While Rafaeli’s case was stunning at the time, it is hardly unique: more than 100,000 homeowners in the state have fallen victim to an aggressive property tax law that legislators in Lansing passed two decades ago. Similar statutes have been passed in more than a dozen other states.

Uri Rafaeli had his Michigan property seized, put up for auction and sold after a mistake in calculating his property taxes left Rafaeli’s account delinquent by $8.41. (Courtesy of the Pacific Legal Foundation)

Uri Rafaeli had his Michigan property seized, put up for auction and sold after a mistake in calculating his property taxes left Rafaeli’s account delinquent by $8.41. (Courtesy of the Pacific Legal Foundation)

Act 123 of 1999 was meant to speed up the redevelopment of blighted properties amid Michigan’s economic woes, but critics of the statute say it has allowed county officials to act as debt collectors and line their coffers by retaining the excess revenue made by selling houses with unpaid property taxes — no matter how paltry the debt.

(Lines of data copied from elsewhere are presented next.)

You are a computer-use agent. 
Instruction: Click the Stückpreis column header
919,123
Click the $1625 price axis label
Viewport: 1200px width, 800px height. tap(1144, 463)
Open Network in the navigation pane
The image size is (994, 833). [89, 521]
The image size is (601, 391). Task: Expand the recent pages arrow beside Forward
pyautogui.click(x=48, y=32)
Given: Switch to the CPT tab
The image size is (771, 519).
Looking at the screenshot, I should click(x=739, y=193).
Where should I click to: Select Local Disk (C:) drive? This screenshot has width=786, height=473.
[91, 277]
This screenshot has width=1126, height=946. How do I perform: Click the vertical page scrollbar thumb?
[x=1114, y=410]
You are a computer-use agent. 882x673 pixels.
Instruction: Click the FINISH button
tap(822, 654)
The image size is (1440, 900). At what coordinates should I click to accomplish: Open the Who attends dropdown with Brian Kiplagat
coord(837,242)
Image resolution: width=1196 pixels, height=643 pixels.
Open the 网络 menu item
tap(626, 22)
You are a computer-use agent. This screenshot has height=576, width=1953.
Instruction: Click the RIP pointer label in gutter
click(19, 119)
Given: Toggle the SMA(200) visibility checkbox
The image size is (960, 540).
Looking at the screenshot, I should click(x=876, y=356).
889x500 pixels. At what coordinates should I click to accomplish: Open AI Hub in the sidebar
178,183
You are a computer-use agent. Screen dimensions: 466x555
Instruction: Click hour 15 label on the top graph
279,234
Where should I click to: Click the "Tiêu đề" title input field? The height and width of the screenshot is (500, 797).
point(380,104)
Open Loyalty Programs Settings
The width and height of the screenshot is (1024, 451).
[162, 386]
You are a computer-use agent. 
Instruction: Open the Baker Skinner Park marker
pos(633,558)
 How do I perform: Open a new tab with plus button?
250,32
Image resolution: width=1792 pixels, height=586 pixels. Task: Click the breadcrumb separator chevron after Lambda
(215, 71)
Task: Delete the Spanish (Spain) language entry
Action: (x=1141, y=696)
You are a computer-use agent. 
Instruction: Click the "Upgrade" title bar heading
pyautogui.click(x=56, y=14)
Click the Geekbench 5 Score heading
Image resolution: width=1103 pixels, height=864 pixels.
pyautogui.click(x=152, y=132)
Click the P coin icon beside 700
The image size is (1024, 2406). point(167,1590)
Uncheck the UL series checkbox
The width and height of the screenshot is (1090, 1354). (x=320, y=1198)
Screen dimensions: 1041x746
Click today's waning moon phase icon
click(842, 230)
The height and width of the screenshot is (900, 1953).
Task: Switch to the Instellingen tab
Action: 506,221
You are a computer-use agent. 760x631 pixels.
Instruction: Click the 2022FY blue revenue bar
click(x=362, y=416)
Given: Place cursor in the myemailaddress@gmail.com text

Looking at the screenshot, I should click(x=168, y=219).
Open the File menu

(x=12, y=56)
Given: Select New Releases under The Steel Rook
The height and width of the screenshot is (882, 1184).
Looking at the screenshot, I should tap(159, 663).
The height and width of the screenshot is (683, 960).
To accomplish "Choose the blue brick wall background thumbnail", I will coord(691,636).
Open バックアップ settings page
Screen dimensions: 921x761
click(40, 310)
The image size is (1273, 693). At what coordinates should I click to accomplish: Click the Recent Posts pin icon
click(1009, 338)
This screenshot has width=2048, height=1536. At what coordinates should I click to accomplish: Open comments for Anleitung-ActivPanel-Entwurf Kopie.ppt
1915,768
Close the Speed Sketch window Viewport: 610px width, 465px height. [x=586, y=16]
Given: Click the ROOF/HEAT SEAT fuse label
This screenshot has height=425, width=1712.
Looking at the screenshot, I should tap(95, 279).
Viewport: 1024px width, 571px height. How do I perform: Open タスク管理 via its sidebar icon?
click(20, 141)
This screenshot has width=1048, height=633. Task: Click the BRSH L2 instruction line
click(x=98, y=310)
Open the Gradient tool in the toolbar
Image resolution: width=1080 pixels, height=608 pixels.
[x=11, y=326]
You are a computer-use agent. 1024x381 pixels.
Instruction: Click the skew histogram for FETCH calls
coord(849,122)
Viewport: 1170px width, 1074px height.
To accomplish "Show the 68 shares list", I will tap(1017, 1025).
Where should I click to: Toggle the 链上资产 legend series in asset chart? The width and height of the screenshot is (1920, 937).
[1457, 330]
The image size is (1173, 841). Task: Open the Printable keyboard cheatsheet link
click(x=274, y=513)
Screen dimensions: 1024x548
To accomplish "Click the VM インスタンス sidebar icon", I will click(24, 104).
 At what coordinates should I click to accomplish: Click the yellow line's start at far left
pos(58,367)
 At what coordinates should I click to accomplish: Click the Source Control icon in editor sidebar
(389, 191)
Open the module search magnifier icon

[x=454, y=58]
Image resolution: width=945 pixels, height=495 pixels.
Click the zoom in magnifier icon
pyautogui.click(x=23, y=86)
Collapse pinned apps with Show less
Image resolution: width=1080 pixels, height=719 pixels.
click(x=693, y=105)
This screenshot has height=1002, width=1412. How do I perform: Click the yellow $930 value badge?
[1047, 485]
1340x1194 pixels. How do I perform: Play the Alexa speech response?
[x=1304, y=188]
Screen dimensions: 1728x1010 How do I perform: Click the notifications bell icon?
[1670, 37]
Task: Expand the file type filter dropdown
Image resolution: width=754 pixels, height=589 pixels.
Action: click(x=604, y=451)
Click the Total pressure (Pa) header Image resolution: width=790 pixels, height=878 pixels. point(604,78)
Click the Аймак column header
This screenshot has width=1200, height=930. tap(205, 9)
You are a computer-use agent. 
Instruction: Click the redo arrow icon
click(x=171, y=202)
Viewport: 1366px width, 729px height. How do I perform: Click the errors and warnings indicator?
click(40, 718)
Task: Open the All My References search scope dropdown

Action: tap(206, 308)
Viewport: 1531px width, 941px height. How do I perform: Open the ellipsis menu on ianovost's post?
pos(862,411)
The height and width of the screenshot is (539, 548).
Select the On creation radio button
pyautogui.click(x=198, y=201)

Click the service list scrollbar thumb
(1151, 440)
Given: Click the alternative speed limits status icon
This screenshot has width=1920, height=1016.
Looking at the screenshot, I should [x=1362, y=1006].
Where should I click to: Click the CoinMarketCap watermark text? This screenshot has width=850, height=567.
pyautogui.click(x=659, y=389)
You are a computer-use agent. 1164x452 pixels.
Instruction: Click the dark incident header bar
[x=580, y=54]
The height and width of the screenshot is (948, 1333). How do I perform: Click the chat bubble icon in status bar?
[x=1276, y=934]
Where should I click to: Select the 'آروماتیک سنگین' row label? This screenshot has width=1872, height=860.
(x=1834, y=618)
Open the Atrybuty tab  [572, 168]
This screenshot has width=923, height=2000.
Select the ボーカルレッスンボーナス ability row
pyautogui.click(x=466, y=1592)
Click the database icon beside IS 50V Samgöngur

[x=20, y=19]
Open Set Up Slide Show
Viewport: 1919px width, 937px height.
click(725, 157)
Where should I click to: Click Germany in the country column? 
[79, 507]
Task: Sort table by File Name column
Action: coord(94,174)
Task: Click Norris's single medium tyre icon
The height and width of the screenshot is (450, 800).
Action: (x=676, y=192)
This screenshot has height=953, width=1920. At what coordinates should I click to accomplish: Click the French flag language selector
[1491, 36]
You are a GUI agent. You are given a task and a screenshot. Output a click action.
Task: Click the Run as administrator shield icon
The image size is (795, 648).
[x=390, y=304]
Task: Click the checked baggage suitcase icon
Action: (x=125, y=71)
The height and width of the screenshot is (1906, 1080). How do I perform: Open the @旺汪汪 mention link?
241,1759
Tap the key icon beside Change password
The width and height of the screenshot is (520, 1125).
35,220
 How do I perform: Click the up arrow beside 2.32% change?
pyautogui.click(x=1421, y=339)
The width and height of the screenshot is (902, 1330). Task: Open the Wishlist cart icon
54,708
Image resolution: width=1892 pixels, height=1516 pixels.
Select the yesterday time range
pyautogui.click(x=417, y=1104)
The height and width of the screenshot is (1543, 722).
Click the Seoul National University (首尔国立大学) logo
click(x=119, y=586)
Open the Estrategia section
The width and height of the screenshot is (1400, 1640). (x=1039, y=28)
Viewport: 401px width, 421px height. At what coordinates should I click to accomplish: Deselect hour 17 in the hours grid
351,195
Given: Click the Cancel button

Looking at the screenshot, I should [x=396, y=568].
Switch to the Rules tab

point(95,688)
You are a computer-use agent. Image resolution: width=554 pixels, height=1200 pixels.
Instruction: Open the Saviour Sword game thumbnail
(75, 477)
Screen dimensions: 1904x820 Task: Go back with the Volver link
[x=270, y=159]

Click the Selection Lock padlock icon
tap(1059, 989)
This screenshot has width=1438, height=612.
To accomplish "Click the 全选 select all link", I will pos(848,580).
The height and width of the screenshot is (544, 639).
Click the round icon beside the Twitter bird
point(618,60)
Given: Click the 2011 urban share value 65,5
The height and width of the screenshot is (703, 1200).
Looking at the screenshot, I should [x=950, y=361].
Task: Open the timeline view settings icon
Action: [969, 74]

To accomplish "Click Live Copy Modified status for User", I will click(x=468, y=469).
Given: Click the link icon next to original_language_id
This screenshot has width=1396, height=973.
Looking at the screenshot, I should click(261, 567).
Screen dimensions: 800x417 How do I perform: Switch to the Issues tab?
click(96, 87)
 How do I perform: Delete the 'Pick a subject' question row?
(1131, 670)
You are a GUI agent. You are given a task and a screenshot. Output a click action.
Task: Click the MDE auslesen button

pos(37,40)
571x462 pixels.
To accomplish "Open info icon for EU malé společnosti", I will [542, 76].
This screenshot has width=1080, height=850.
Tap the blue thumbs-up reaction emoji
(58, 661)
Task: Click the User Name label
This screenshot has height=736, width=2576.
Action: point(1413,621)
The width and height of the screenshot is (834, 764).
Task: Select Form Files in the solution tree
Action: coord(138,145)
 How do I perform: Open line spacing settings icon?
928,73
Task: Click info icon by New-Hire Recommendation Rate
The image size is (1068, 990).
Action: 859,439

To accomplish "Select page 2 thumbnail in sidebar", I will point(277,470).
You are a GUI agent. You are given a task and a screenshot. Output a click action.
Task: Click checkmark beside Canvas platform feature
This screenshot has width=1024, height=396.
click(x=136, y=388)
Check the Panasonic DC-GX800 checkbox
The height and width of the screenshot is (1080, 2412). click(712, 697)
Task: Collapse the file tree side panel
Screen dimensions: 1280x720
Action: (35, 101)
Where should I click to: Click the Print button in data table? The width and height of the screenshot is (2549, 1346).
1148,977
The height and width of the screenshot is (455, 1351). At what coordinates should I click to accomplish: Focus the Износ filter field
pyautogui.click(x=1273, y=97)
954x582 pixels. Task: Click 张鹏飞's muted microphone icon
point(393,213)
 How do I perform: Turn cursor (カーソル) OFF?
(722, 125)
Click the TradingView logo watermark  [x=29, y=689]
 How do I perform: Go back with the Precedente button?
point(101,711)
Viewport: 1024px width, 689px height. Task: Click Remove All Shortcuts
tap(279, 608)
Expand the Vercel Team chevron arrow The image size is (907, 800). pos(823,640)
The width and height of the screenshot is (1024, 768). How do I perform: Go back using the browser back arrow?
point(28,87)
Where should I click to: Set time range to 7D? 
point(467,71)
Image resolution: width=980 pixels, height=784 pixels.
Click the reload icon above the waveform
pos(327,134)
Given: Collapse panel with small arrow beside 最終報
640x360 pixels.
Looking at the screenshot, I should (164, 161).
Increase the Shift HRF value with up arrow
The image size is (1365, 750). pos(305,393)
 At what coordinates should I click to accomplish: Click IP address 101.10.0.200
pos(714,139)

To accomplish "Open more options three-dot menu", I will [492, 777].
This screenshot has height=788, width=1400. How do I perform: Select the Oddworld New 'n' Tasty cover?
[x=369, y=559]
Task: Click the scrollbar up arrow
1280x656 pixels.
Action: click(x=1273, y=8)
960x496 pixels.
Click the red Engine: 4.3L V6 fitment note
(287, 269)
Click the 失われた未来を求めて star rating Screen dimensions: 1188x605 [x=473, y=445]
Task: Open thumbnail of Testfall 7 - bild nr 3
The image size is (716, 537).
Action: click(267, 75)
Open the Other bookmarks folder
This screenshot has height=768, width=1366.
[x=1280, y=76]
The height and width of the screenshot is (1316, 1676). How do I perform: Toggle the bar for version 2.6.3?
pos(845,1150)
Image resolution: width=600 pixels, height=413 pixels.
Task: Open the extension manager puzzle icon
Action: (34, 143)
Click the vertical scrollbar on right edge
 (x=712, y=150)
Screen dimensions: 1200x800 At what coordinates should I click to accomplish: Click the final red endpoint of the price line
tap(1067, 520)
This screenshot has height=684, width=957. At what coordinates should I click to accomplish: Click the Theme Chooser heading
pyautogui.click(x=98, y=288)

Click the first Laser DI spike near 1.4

“When the government takes property to settle a debt, they have to give the extra money they make back to you,” Christina Martin, a lawyer with the Pacific Legal Foundation who was representing Rafaeli in his case against Oakland County, told Fox News last year. “It doesn’t matter what law Michigan passes, they have the constitutional obligation to pay back any more than they are owed.”

The state’s Supreme Court ruled earlier this month that while Oakland County had the right to seize Rafaeli’s house to satisfy the tax debt and “any interest, penalties, and fees,” it was not entitled to the full value of the home that it sold.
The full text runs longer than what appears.